Circulating monocytes infiltrate and coordinate immune responses in tissues surrounding implanted biomaterials and in other inflamed tissues. Here we show that immunometabolic cues in the biomaterial microenvironment govern the trafficking of immune cells, including neutrophils and monocytes, in a manner dependent on the chemokine receptor 2 (CCR2) and the C-X3-C motif chemokine receptor 1 (CX3CR1). This affects the composition and activation states of macrophage and dendritic cell populations, ultimately orchestrating the relative composition of pro-inflammatory, transitory and anti-inflammatory CCR2⁺, CX3CR1⁺ and CCR2⁺ CX3CR1⁺ immune cell populations. In amorphous polylactide implants, modifying immunometabolism by glycolytic inhibition drives a pro-regenerative microenvironment principally by myeloid cells. In crystalline polylactide implants, together with arginase-1-expressing myeloid cells, T helper 2 cells and γδ⁺ T cells producing interleukin-4 substantially contribute to shaping the metabolically reprogrammed pro-regenerative microenvironment. Our findings inform the premise that local metabolic states regulate inflammatory processes in the biomaterial microenvironment.
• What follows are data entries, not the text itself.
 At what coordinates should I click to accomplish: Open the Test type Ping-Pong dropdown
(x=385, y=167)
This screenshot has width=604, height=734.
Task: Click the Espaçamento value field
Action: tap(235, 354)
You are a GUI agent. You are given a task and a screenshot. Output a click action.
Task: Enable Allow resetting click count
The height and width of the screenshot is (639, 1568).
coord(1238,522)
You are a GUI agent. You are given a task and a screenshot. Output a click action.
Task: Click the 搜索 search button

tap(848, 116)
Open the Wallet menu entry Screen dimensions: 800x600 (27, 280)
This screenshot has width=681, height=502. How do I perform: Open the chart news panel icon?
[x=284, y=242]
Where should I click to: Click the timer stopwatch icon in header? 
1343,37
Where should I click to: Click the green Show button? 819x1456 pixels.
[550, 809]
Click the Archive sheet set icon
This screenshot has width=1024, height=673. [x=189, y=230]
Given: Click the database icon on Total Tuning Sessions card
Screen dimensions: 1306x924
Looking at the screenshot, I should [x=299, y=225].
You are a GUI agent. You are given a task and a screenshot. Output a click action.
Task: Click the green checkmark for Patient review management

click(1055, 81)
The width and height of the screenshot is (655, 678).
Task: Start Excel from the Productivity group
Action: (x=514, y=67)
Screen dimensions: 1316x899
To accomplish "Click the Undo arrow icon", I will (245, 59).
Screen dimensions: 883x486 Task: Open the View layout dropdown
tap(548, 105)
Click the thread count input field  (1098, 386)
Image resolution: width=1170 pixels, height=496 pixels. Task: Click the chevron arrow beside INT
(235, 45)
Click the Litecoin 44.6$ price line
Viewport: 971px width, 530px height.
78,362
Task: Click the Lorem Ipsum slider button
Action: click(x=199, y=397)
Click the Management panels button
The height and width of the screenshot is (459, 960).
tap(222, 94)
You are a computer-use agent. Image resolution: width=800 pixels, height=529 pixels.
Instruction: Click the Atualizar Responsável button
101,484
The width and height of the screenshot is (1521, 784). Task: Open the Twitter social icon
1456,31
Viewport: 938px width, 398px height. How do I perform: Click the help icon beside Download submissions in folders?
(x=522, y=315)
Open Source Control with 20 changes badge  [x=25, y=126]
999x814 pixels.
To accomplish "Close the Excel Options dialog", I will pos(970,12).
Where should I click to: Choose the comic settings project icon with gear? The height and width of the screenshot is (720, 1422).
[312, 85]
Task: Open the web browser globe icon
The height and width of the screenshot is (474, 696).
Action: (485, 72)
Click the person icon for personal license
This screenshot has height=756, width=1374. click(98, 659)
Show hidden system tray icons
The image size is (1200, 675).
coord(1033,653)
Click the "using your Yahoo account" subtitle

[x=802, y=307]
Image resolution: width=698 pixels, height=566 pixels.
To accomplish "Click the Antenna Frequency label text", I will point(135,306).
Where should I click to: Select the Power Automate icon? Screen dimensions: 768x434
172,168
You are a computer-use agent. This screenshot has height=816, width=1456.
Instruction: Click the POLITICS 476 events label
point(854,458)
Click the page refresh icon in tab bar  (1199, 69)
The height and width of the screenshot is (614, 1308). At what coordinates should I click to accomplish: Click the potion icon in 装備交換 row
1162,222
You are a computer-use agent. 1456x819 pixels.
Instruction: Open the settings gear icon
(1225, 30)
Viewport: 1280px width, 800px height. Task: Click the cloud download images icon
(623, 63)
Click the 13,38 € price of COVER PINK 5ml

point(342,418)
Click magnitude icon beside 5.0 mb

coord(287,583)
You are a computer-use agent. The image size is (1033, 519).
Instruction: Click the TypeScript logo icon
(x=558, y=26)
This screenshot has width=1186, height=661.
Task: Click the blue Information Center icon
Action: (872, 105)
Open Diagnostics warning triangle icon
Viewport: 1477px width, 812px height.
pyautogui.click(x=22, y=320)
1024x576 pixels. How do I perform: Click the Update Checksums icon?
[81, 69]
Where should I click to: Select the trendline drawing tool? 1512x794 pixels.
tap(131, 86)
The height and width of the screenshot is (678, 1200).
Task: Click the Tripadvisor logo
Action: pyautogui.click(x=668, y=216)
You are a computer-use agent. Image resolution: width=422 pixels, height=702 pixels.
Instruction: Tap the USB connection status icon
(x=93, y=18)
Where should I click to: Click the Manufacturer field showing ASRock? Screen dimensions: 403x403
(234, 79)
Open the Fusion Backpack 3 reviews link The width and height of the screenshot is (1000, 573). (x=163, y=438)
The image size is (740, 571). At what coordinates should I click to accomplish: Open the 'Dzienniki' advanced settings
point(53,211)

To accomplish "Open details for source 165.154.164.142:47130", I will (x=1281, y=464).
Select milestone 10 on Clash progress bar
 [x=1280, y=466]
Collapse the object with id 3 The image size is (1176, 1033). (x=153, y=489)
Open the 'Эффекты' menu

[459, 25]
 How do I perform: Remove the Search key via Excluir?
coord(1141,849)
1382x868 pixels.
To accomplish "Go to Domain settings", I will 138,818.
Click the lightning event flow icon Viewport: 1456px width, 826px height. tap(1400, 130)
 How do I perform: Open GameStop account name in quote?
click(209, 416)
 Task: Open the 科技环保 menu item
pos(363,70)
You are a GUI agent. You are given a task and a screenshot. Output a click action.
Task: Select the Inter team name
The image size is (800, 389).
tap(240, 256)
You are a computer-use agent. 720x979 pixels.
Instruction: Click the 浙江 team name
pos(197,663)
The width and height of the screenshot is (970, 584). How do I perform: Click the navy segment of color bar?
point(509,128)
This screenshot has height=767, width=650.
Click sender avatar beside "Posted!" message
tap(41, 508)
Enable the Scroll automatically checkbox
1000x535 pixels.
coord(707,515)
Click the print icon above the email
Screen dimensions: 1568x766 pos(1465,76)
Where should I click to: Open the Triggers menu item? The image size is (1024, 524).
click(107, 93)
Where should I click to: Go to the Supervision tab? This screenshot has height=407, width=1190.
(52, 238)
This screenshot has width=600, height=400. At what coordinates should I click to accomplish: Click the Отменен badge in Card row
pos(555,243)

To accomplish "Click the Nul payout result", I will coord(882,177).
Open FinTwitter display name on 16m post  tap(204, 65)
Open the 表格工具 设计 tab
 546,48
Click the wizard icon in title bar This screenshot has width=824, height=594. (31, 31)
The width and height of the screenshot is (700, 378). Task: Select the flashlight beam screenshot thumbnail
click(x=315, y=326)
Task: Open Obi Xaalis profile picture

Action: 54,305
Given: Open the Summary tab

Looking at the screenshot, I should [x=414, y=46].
循环单核细胞浸润并协调植入生物材料周围组织和其他发炎组织中的免疫反应。在这里，我们表明生物材料微环境中的免疫代谢线索以依赖于趋化因子受体 2 （CCR2） 和 C-X3-C 基序趋化因子受体 1 （CX3CR1） 的方式控制免疫细胞（包括中性粒细胞和单核细胞）的运输。这会影响巨噬细胞和树突状细胞群的组成和激活状态，最终协调促炎、暂时性和抗炎性 CCR2⁺、CX3CR1⁺ 和 CCR2⁺ CX3CR1⁺ 免疫细胞群的相对组成。在无定形聚丙交酯植入物中，通过糖酵解抑制修饰免疫代谢主要由髓系细胞驱动促再生微环境。在结晶聚丙交酯植入物中，与表达精氨酸酶 1 的髓系细胞一起，辅助性 T 细胞 2 细胞和产生白细胞介素-4 的 γδ⁺ T 细胞对塑造代谢重编程的促再生微环境有很大贡献。我们的研究结果为局部代谢状态调节生物材料微环境中的炎症过程提供了前提。